Update the items below, changing every "computer-use agent" to "desktop assistant" and keeping all other lines the same.

Data on locating visible targets
+ + +

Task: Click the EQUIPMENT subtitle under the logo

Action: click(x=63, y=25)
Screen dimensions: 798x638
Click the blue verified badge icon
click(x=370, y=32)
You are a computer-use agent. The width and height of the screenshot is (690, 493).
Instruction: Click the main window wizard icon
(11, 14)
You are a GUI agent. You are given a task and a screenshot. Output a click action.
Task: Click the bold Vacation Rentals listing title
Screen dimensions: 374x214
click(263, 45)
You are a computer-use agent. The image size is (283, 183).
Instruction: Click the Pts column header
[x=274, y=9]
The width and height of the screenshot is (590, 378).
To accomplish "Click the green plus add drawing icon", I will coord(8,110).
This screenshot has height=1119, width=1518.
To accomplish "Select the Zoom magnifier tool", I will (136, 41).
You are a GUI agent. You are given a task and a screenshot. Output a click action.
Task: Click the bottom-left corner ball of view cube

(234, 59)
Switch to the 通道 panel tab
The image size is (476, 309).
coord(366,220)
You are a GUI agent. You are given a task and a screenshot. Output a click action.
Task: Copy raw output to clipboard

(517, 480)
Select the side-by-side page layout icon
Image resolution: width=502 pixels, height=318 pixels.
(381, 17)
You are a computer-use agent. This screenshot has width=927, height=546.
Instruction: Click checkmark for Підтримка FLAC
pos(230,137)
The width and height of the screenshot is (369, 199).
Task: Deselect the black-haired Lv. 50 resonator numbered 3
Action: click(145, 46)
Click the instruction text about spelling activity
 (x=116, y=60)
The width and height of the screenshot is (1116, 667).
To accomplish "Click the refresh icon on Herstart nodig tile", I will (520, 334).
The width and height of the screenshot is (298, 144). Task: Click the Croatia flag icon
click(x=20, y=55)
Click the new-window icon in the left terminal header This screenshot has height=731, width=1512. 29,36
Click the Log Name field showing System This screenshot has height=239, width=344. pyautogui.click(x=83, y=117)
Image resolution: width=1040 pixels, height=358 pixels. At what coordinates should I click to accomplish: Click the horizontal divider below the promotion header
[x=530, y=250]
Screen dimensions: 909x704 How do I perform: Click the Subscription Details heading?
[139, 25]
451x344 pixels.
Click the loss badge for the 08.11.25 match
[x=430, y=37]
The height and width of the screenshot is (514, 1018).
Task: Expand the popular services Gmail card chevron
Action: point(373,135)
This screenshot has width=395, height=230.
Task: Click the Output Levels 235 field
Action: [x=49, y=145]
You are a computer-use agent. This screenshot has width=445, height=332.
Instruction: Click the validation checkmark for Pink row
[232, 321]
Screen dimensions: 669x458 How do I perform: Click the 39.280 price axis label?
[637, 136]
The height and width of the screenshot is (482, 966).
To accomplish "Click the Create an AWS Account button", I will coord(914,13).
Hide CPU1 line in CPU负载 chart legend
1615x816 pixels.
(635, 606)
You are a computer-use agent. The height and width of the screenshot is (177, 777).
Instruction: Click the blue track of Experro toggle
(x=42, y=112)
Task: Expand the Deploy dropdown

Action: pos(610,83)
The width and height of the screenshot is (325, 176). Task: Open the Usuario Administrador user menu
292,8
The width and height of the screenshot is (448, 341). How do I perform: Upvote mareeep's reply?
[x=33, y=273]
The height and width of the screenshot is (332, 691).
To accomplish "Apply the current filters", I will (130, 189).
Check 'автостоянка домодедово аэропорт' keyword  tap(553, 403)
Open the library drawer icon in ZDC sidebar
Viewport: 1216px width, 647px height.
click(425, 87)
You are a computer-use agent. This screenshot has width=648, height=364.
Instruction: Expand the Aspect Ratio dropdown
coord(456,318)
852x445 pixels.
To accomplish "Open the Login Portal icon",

+ + +

_Completed task_:
Task: Click the EQUIPMENT subtitle under the logo

Action: click(x=63, y=25)
Screen dimensions: 798x638
Click the blue verified badge icon
click(x=370, y=32)
You are a desktop assistant. The width and height of the screenshot is (690, 493).
Instruction: Click the main window wizard icon
(11, 14)
You are a GUI agent. You are given a task and a screenshot. Output a click action.
Task: Click the bold Vacation Rentals listing title
Screen dimensions: 374x214
click(263, 45)
You are a desktop assistant. The image size is (283, 183).
Instruction: Click the Pts column header
[x=274, y=9]
The width and height of the screenshot is (590, 378).
To accomplish "Click the green plus add drawing icon", I will coord(8,110).
This screenshot has height=1119, width=1518.
To accomplish "Select the Zoom magnifier tool", I will (136, 41).
You are a GUI agent. You are given a task and a screenshot. Output a click action.
Task: Click the bottom-left corner ball of view cube

(234, 59)
Switch to the 通道 panel tab
The image size is (476, 309).
coord(366,220)
You are a GUI agent. You are given a task and a screenshot. Output a click action.
Task: Copy raw output to clipboard

(517, 480)
Select the side-by-side page layout icon
Image resolution: width=502 pixels, height=318 pixels.
(381, 17)
You are a desktop assistant. This screenshot has width=927, height=546.
Instruction: Click checkmark for Підтримка FLAC
pos(230,137)
The width and height of the screenshot is (369, 199).
Task: Deselect the black-haired Lv. 50 resonator numbered 3
Action: click(145, 46)
Click the instruction text about spelling activity
 (x=116, y=60)
The width and height of the screenshot is (1116, 667).
To accomplish "Click the refresh icon on Herstart nodig tile", I will (520, 334).
The width and height of the screenshot is (298, 144). Task: Click the Croatia flag icon
click(x=20, y=55)
Click the new-window icon in the left terminal header This screenshot has height=731, width=1512. 29,36
Click the Log Name field showing System This screenshot has height=239, width=344. pyautogui.click(x=83, y=117)
Image resolution: width=1040 pixels, height=358 pixels. At what coordinates should I click to accomplish: Click the horizontal divider below the promotion header
[x=530, y=250]
Screen dimensions: 909x704 How do I perform: Click the Subscription Details heading?
[139, 25]
451x344 pixels.
Click the loss badge for the 08.11.25 match
[x=430, y=37]
The height and width of the screenshot is (514, 1018).
Task: Expand the popular services Gmail card chevron
Action: point(373,135)
This screenshot has width=395, height=230.
Task: Click the Output Levels 235 field
Action: [x=49, y=145]
You are a desktop assistant. This screenshot has width=445, height=332.
Instruction: Click the validation checkmark for Pink row
[232, 321]
Screen dimensions: 669x458 How do I perform: Click the 39.280 price axis label?
[637, 136]
The height and width of the screenshot is (482, 966).
To accomplish "Click the Create an AWS Account button", I will coord(914,13).
Hide CPU1 line in CPU负载 chart legend
1615x816 pixels.
(635, 606)
You are a desktop assistant. The height and width of the screenshot is (177, 777).
Instruction: Click the blue track of Experro toggle
(x=42, y=112)
Task: Expand the Deploy dropdown

Action: pos(610,83)
The width and height of the screenshot is (325, 176). Task: Open the Usuario Administrador user menu
292,8
The width and height of the screenshot is (448, 341). How do I perform: Upvote mareeep's reply?
[x=33, y=273]
The height and width of the screenshot is (332, 691).
To accomplish "Apply the current filters", I will (130, 189).
Check 'автостоянка домодедово аэропорт' keyword  tap(553, 403)
Open the library drawer icon in ZDC sidebar
Viewport: 1216px width, 647px height.
click(425, 87)
You are a desktop assistant. This screenshot has width=648, height=364.
Instruction: Expand the Aspect Ratio dropdown
coord(456,318)
852x445 pixels.
To accomplish "Open the Login Portal icon",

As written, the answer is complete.